Come annunciato dal Ministero delle finanze, i prezzi di benzina e diesel in Sudan sono stati completamente liberalizzati e ricalcolati in linea con i costi d’importazione. Tale ha decisione ha, naturalmente, comportato un aumento di tali prezzi, andando a gravare ulteriormente sulla popolazione.

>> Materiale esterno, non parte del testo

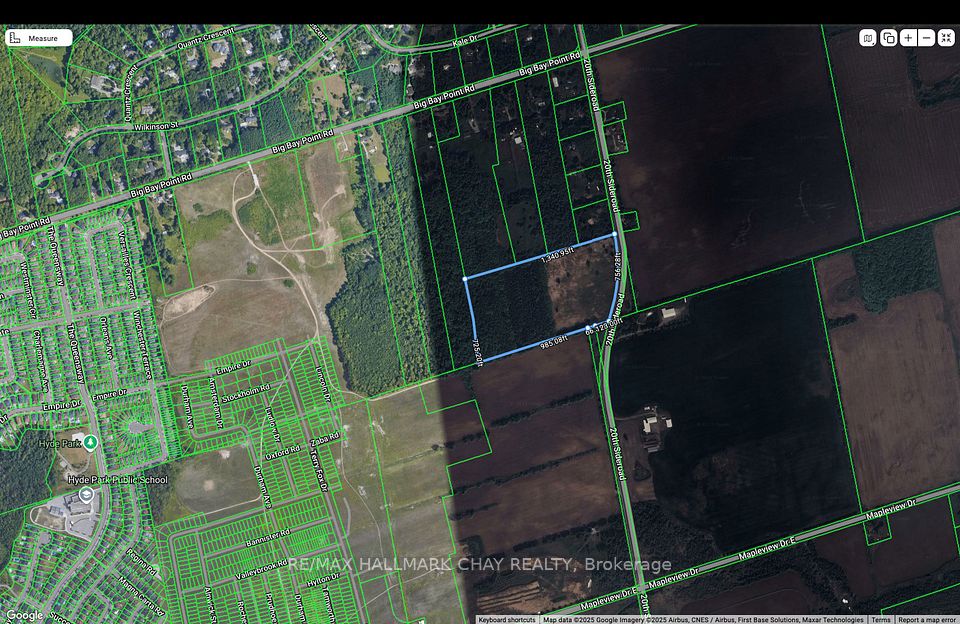
Task: Click the Hyde Park green marker
Action: 91,442
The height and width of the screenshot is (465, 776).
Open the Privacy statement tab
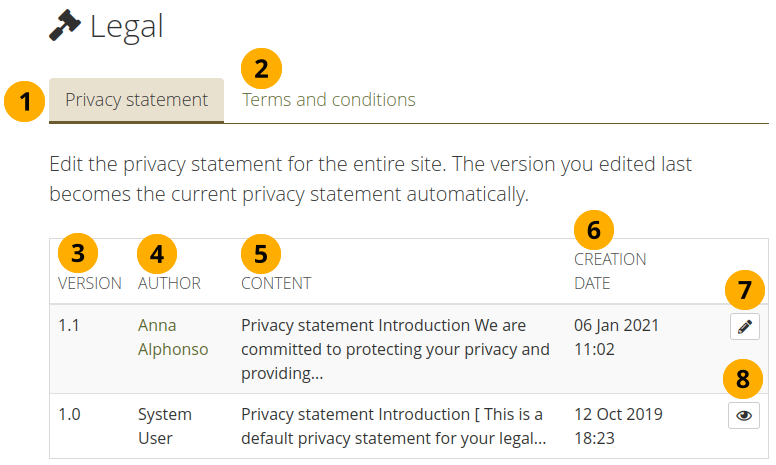tap(136, 100)
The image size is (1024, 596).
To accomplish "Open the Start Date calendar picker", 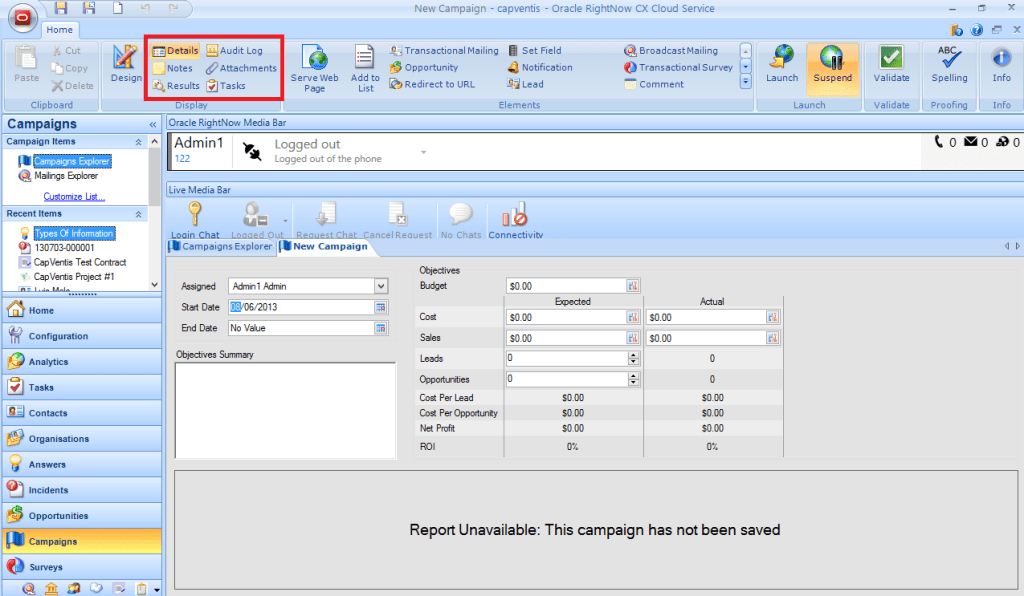I will tap(380, 307).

Il Sudan ha attuato riforme aggressive monitorate dal Fondo Monetario Internazionale (FMI) nella speranza di dare una svolta alla sua economia e di attirare la cancellazione del debito e il rinnovo dei finanziamenti internazionali. Funzionari sudanesi e FMI hanno affermato che le riforme, che includevano una forte svalutazione della valuta, avrebbero causato un aumento dei prezzi e aggiunto pressione sui cittadini e la decisione di liberalizzare i costi di benzina e diesel è l’ultimo di una serie di aumenti del prezzo del carburante.

Fonte: Reuters

Link: https://www.reuters.com/article/us-sudan-economy/sudan-ends-subsidies-for-gasoline-and-diesel-raises-prices-idUSKCN2DK2OY

 

10 giugno, Etiopia – Voto rinviato in due regioni a causa di irregolarità

Il consiglio elettorale etiope ha annunciato che le elezioni in due stati regionali (la regione di Harar e quella della Somalia) sarebbero state rinviate a settembre, adducendo irregolarità e problemi con la stampa delle schede elettorali. La votazione non avrà luogo nemmeno nella regione del Tigray, dilaniata dal conflitto.

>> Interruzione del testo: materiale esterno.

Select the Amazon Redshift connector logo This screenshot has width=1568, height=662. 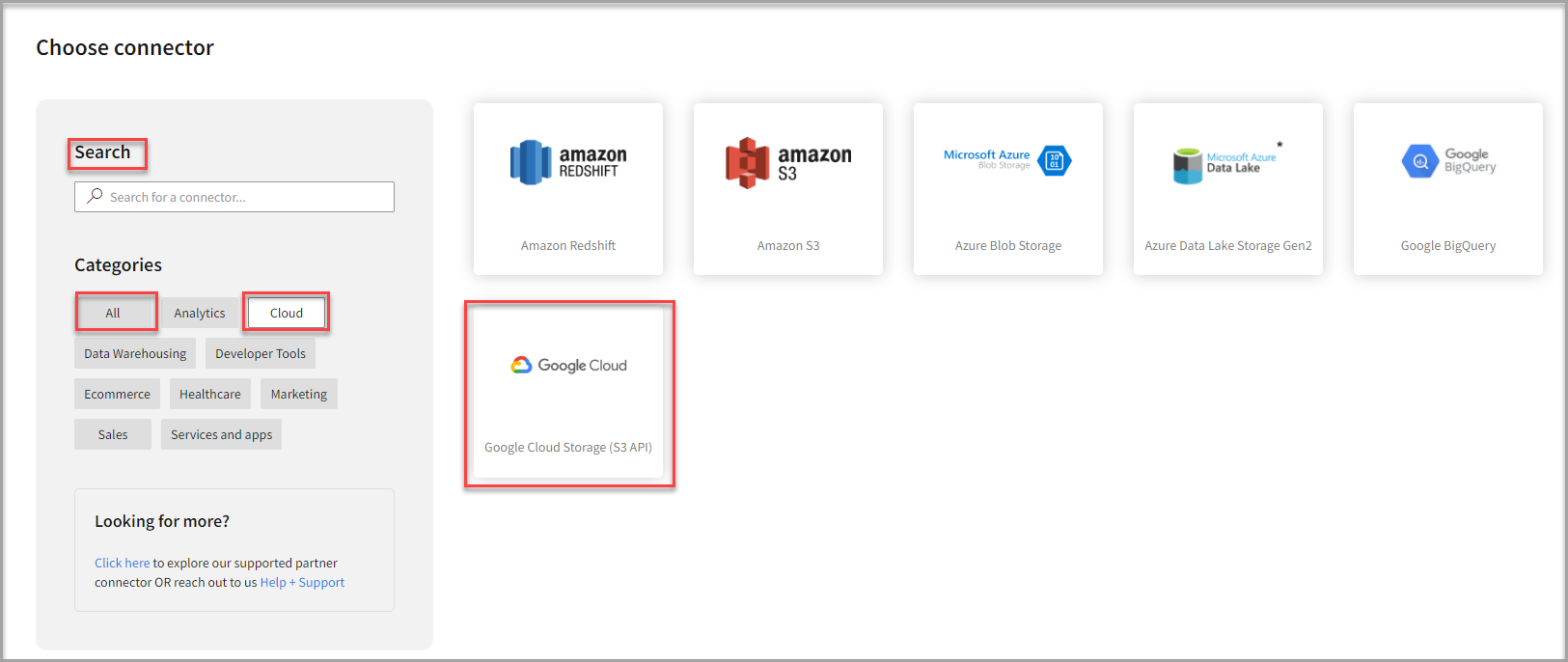coord(567,162)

Le elezioni in Etiopia erano originariamente previste per agosto 2020, ma il primo ministro Abiy Ahmed ha optato per un loro rinvio, apparentemente a causa del COVID-19.

Fonte: Reuters

Link: https://www.reuters.com/world/africa/ethiopia-postpones-vote-two-regions-citing-irregularities-2021-06-10/

 

11 giugno, Repubblica Centrafricana – Il primo ministro si dimette

Firmin Ngrebada, nominato primo ministro nel febbraio 2019, si è dimesso dal suo incarico insieme all’intero gabinetto. Ngrebada era stato uno dei principali artefici dell’accordo di pace di Khartoum del 2019 tra le autorità e i gruppi armati, accordo che ha portato relativa stabilità al Paese, impantanato nel conflitto dal 2013. Le sue dimissioni giungono in seguito a nuove tensioni nelle relazioni con la Francia, di cui la Repubblica Centrafricana è stata una colonia. Parigi aveva, infatti, affermato che a breve sospenderà l’assistenza militare a Bangui, sostenendo che le autorità centrafricane sono state complici di una campagna di propaganda rissa contro forze armate e diplomatici francesi.

Fonte: Africanews

Link: https://www.africanews.com/2021/06/11/central-african-republic-prime-minister-cabinet-resign/

 

12 giugno, Sudafrica – Diplomatici malawiani espulsi dal Paese

Il Malawi ha affermato che molti dei suoi diplomatici sono stati espulsi dal Sudafrica dopo essere stati giudicati colpevoli di spaccio di alcolici. Il Sudafrica avrebbe concesso ai funzionari e alle loro famiglie 72 ore per lasciare il Paese. Il ministero degli Esteri del Malawi ha espresso “rammarico” per il fatto che i suoi diplomatici sono stati dichiarati persone non gradite e ha promesso azioni disciplinari quando gli ufficiali torneranno a casa.

Fatti simili hanno già avuto luogo nelle scorse settimane, coinvolgendo i funzionari del Lesotho, anch’essi espulsi per motivi molti simili.

Fonte: Al Jazeera

Link: https://www.aljazeera.com/news/2021/6/12/south-africa-expels-malawi-diplomats-over-booze-scandal

 

13 giugno, Mali – Verso il ritorno al potere civile

Il nuovo primo ministro del governo di transizione del Mali Choguel Kokalla Maiga ha fissato un’ambiziosa tabella di marcia verso un ritorno al potere civile nel febbraio 2022. Come ha affermato il nuovo leader, la priorità va data al miglioramento della sicurezza, alle riforme politiche e istituzionali, oltre che all’organizzazione di elezioni per riportare i civili al potere nel 2022. Dopo gli ultimi dieci mesi, che hanno visto pochi progressi in termini democratici, eccezion fatta per l’istituzione di organismi di transizione, mancano poco più di otto mesi al gruppo dirigente per portare a termine compiti considerevoli, affrontando le numerose sfide in materia di sicurezza, sociale e sanitaria che rimangono.